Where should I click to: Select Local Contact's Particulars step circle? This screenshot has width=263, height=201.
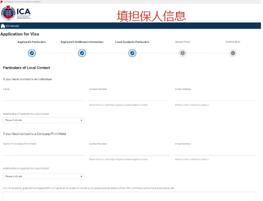tap(132, 53)
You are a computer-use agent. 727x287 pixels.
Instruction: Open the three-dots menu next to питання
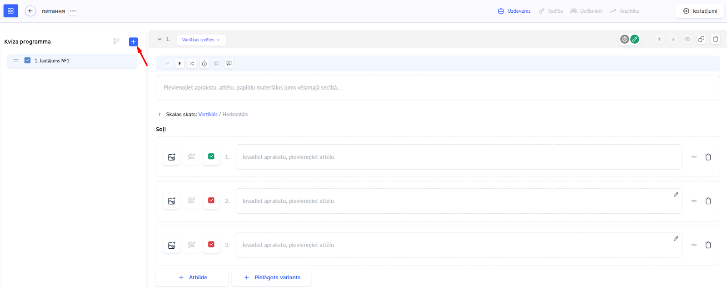coord(73,11)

Assignment -> Write the lines from the line containing "Instruction: Open the" through the last line of the data out again exactly, and only those lines; pictures stay out.

Problem solution ->
Instruction: Open the three-dots menu next to питання
coord(73,11)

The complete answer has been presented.